▸ **Instructions for the task**
An exact copy of all the data is the expected answer.

▸ **The data**
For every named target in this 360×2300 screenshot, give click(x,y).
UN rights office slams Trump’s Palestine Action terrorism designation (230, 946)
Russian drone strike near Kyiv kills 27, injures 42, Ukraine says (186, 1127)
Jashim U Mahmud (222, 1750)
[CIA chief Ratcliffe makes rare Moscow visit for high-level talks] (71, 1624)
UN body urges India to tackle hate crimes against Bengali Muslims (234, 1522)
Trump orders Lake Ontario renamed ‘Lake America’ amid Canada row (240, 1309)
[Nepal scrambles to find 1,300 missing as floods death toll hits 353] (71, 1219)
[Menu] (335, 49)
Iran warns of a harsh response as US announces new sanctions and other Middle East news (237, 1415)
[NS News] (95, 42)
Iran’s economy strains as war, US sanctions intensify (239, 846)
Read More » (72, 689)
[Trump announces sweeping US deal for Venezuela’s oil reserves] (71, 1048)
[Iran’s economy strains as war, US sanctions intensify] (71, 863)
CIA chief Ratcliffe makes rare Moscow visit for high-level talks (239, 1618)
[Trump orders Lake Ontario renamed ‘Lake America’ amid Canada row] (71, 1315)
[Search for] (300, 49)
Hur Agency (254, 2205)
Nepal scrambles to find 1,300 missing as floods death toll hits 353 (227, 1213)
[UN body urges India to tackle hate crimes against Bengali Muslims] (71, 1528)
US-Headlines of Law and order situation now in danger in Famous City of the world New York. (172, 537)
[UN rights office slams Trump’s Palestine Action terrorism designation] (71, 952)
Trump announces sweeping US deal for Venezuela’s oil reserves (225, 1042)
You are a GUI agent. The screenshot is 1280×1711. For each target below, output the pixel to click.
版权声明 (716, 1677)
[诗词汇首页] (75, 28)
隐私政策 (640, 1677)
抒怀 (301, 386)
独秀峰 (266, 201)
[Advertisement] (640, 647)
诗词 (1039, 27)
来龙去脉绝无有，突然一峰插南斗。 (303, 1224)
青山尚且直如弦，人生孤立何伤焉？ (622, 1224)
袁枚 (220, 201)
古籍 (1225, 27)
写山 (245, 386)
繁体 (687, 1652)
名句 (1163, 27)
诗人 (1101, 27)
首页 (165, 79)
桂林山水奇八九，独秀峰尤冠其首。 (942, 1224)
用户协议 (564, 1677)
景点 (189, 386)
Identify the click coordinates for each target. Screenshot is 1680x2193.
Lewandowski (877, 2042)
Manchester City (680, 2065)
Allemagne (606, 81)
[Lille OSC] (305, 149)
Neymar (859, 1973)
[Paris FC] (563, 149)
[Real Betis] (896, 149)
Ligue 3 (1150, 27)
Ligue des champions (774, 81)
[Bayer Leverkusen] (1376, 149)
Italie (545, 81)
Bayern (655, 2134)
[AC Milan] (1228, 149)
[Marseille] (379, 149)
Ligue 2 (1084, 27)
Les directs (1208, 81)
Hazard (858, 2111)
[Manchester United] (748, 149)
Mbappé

▸ **Task answer**
For every named target in this 360×2300 screenshot, give click(x,y).
UN rights office slams Trump’s Palestine Action terrorism designation (230, 946)
Russian drone strike near Kyiv kills 27, injures 42, Ukraine says (186, 1127)
Jashim U Mahmud (222, 1750)
[CIA chief Ratcliffe makes rare Moscow visit for high-level talks] (71, 1624)
UN body urges India to tackle hate crimes against Bengali Muslims (234, 1522)
Trump orders Lake Ontario renamed ‘Lake America’ amid Canada row (240, 1309)
[Nepal scrambles to find 1,300 missing as floods death toll hits 353] (71, 1219)
[Menu] (335, 49)
Iran warns of a harsh response as US announces new sanctions and other Middle East news (237, 1415)
[NS News] (95, 42)
Iran’s economy strains as war, US sanctions intensify (239, 846)
Read More » (72, 689)
[Trump announces sweeping US deal for Venezuela’s oil reserves] (71, 1048)
[Iran’s economy strains as war, US sanctions intensify] (71, 863)
CIA chief Ratcliffe makes rare Moscow visit for high-level talks (239, 1618)
[Trump orders Lake Ontario renamed ‘Lake America’ amid Canada row] (71, 1315)
[Search for] (300, 49)
Hur Agency (254, 2205)
Nepal scrambles to find 1,300 missing as floods death toll hits 353 (227, 1213)
[UN body urges India to tackle hate crimes against Bengali Muslims] (71, 1528)
US-Headlines of Law and order situation now in danger in Famous City of the world New York. (172, 537)
[UN rights office slams Trump’s Palestine Action terrorism designation] (71, 952)
Trump announces sweeping US deal for Venezuela’s oil reserves (225, 1042)
You are a GUI agent. The screenshot is 1280×1711. For each target below, output the pixel to click.
版权声明 (716, 1677)
[诗词汇首页] (75, 28)
隐私政策 (640, 1677)
抒怀 (301, 386)
独秀峰 (266, 201)
[Advertisement] (640, 647)
诗词 (1039, 27)
来龙去脉绝无有，突然一峰插南斗。 (303, 1224)
青山尚且直如弦，人生孤立何伤焉？ (622, 1224)
袁枚 (220, 201)
古籍 (1225, 27)
写山 (245, 386)
繁体 (687, 1652)
名句 (1163, 27)
诗人 (1101, 27)
首页 (165, 79)
桂林山水奇八九，独秀峰尤冠其首。 (942, 1224)
用户协议 (564, 1677)
景点 (189, 386)
Identify the click coordinates for each target. Screenshot is 1680x2193.
Lewandowski (877, 2042)
Manchester City (680, 2065)
Allemagne (606, 81)
[Lille OSC] (305, 149)
Neymar (859, 1973)
[Paris FC] (563, 149)
[Real Betis] (896, 149)
Ligue 3 (1150, 27)
Ligue des champions (774, 81)
[Bayer Leverkusen] (1376, 149)
Italie (545, 81)
Bayern (655, 2134)
[AC Milan] (1228, 149)
[Marseille] (379, 149)
Ligue 2 (1084, 27)
Les directs (1208, 81)
Hazard (858, 2111)
[Manchester United] (748, 149)
Mbappé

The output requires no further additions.